Asian equities retreated from loss ending the week on a positive note, after jitters from Russia-Ukraine war and renewed COVID-19 curbs in China.
Mainland China equities gained sharply at closing while Hong Kong and Thailand gained. South Korea and Japan closed at loss marginally.
Manufacturing activity in Japan grew at a faster pace in March than of the prior month, boosted by domestic demand and waning impact of the coronavirus pandemic.
However, activity in the manufacturing sector saw sharp decline in new export orders as external demand suffered from pandemic curbs in China and Russia-Ukraine war which cause supply chai disruption and price pressure to worsen.
Trading of 33 Hong Kong listed stocks has been halted on Friday after a number of firms missed deadline to report annual results adding more uncertainty to the market.
U.S. futures contracts gained. The two-year treasury yield gained after a 150 basis-point surge that’s the most since 1984. Ten-year rates slipped, narrowing the spread to shorter tenors, as investors remain on edge over the threat a restrictive Federal Reserve will cause a recession.

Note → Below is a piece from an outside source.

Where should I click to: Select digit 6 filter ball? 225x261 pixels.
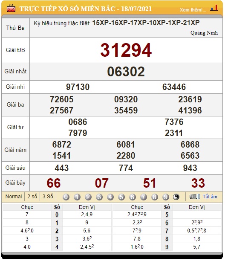click(133, 197)

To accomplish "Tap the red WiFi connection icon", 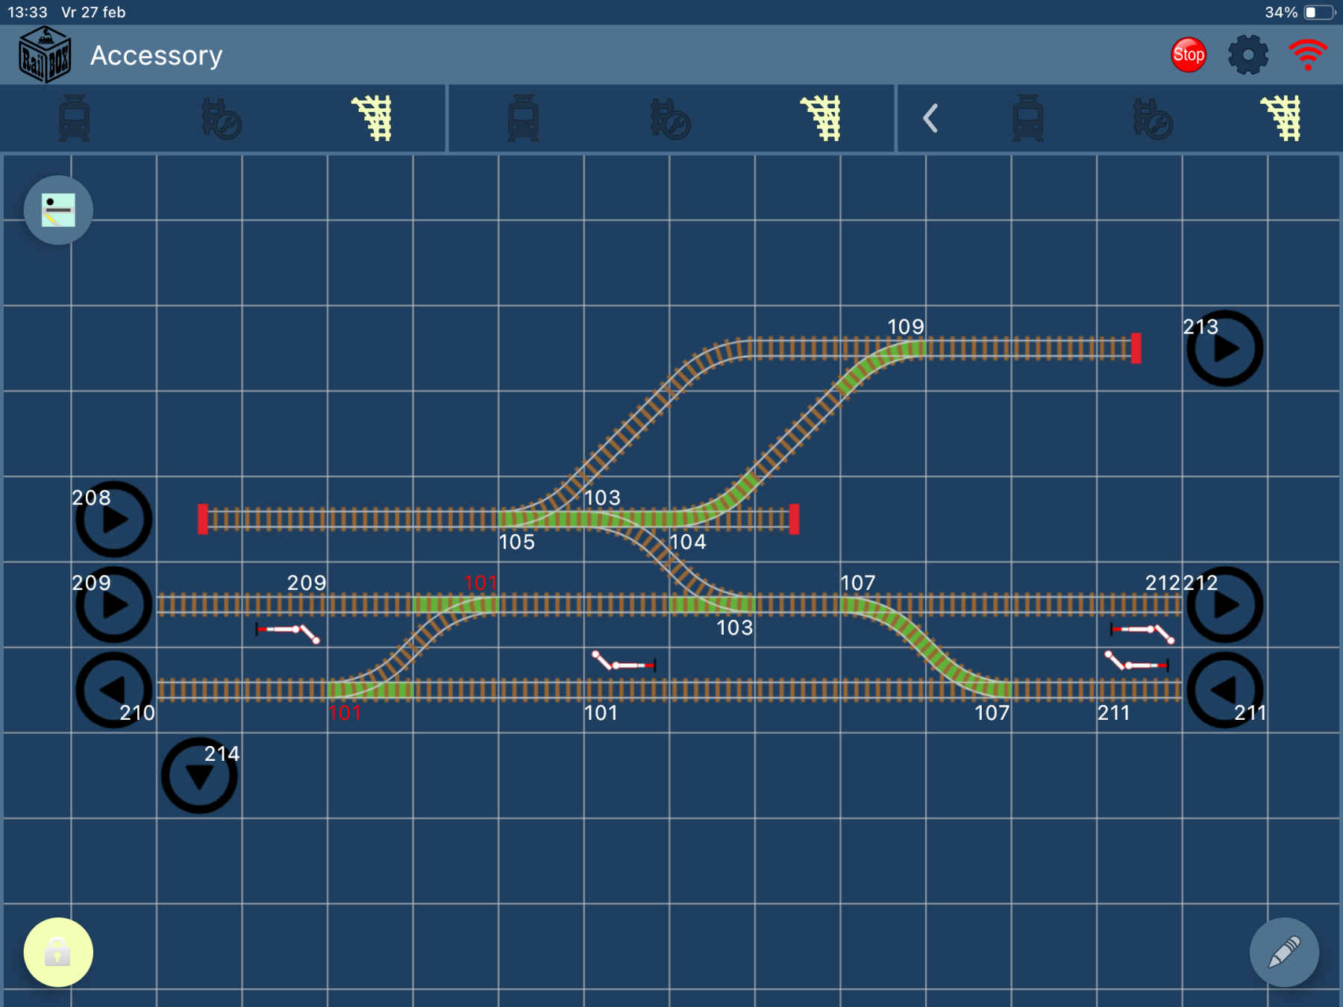I will [x=1307, y=55].
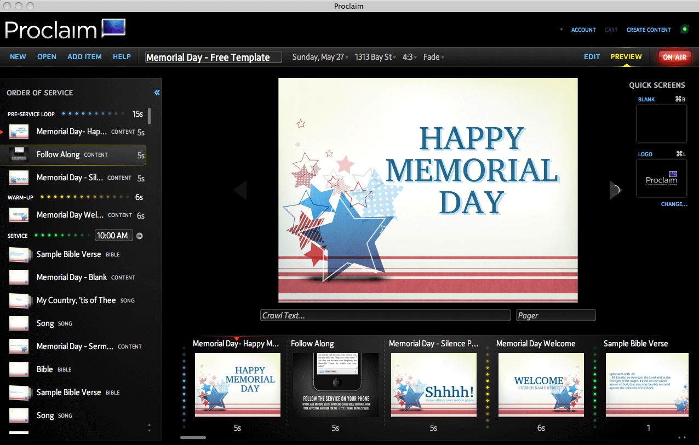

Russian President Vladimir Putin demanded foreign buyers to pay for Russian gas in roubles from Friday or else will have their supplies cut.
The Organization of the Petroleum Exporting Countries and allies including Russia, together called OPEC+, stuck to plans to add a modest 432,000 barrels per day of supply in May, despite western pressure on Saudi Arabia and the United Arab Emirates to use their spare capacity to boost output further.
International Energy Agency (IEA) member countries are set to meet on Friday to discuss a further emergency oil release that would follow their March 1 agreement to release around 60 million barrels.
Following the movements crude oil gained with WTI trading around $100 a barrel while Brent trading around $105 a barrel.